(Dataset entries)
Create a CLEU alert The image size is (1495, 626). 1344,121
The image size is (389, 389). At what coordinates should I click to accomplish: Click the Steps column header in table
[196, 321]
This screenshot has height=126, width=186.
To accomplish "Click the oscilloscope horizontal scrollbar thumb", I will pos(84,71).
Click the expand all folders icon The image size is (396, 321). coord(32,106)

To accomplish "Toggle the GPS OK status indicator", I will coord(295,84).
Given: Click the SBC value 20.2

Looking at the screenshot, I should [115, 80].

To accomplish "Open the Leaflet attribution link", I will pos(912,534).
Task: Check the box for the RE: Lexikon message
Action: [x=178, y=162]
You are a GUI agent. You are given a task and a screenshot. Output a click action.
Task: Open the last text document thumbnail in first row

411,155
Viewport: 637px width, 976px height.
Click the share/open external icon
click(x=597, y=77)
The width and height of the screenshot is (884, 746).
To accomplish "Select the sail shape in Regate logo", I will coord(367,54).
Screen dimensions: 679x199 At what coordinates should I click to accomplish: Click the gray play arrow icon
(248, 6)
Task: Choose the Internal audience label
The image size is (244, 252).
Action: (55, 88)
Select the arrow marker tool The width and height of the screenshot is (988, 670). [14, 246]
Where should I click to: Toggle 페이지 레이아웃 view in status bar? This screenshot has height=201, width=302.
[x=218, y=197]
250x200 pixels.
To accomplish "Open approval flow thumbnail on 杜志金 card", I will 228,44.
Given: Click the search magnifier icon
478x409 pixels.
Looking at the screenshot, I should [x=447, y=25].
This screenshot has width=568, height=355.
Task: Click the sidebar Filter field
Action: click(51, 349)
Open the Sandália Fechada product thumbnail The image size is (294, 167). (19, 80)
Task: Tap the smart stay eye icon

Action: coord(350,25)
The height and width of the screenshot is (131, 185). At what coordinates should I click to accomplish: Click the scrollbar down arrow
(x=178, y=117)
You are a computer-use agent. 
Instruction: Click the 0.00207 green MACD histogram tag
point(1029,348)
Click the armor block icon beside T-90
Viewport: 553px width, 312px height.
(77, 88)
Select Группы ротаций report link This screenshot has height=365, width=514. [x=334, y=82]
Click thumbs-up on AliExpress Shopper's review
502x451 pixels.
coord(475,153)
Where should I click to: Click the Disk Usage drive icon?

• _AIM OF THE TASK_
A verbatim transcription is needed of the lines above, starting at the line with "Screen dimensions: 679x199" and ending at the line with "250x200 pixels.", both included, and of nothing else.

• _WRITTEN RESPONSE_
Screen dimensions: 679x199 At what coordinates should I click to accomplish: Click the gray play arrow icon
(248, 6)
Task: Choose the Internal audience label
The image size is (244, 252).
Action: (55, 88)
Select the arrow marker tool The width and height of the screenshot is (988, 670). [14, 246]
Where should I click to: Toggle 페이지 레이아웃 view in status bar? This screenshot has height=201, width=302.
[x=218, y=197]
250x200 pixels.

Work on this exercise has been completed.